● **What needs to be done**:
The lines from the start of the data through the line with "111 Orte am" are to be returned verbatim; all later lines are to be omitted.

(Items from a data source)
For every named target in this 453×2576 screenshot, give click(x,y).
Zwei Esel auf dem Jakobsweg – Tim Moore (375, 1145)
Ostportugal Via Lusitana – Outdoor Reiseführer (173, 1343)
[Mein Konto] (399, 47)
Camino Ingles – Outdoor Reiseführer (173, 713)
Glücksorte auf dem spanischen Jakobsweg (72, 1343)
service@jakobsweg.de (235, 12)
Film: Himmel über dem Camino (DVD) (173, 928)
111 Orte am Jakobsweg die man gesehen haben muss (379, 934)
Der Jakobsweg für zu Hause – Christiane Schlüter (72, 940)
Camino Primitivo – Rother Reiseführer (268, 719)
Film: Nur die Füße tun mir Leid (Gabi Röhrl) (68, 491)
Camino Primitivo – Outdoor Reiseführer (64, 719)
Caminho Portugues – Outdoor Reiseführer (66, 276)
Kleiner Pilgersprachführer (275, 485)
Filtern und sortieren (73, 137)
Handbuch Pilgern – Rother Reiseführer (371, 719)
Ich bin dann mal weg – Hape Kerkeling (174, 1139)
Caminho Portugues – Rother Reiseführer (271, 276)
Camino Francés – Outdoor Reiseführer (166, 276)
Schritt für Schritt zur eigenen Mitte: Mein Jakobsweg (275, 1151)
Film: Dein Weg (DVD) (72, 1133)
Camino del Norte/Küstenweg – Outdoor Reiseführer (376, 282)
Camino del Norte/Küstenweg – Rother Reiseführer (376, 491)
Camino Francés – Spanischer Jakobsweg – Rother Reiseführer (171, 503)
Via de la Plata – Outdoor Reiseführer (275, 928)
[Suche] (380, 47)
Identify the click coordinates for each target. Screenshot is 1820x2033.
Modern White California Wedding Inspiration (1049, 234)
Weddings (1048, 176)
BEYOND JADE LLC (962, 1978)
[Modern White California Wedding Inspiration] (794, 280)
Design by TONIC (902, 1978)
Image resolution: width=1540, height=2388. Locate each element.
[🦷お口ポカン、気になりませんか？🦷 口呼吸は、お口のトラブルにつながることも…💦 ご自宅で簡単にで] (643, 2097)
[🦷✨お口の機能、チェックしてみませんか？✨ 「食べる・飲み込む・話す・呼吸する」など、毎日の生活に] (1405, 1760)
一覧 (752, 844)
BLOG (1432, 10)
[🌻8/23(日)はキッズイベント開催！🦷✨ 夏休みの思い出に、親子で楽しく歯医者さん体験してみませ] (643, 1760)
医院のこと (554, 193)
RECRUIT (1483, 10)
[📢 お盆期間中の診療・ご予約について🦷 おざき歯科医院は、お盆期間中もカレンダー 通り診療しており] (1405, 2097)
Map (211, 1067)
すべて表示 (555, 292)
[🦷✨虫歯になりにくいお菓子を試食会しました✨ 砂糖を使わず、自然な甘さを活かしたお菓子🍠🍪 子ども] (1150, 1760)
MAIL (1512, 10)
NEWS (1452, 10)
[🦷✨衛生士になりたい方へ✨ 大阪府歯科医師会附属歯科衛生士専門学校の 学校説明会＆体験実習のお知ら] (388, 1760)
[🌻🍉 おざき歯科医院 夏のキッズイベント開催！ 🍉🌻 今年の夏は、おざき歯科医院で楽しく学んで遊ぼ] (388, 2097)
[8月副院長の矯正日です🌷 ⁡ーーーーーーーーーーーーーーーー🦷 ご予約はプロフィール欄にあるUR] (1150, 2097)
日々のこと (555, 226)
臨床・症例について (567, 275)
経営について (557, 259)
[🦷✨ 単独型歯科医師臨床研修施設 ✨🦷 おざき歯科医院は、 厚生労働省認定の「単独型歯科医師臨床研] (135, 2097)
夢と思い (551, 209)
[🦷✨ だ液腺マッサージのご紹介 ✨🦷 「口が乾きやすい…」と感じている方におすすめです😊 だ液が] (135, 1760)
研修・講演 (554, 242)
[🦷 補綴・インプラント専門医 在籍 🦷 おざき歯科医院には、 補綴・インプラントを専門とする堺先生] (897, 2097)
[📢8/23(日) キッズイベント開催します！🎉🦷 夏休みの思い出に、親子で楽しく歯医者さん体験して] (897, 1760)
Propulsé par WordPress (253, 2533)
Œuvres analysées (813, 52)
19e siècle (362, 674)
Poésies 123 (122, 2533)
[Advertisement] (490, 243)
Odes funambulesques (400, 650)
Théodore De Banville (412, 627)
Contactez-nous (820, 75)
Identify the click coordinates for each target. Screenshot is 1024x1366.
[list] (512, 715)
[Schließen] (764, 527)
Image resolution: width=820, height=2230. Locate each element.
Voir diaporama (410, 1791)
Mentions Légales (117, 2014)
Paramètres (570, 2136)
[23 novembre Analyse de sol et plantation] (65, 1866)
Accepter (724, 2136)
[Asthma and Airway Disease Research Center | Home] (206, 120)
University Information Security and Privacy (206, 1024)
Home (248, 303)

● **Result below**:
For every named target in this 453×2576 screenshot, give click(x,y).
Zwei Esel auf dem Jakobsweg – Tim Moore (375, 1145)
Ostportugal Via Lusitana – Outdoor Reiseführer (173, 1343)
[Mein Konto] (399, 47)
Camino Ingles – Outdoor Reiseführer (173, 713)
Glücksorte auf dem spanischen Jakobsweg (72, 1343)
service@jakobsweg.de (235, 12)
Film: Himmel über dem Camino (DVD) (173, 928)
111 Orte am Jakobsweg die man gesehen haben muss (379, 934)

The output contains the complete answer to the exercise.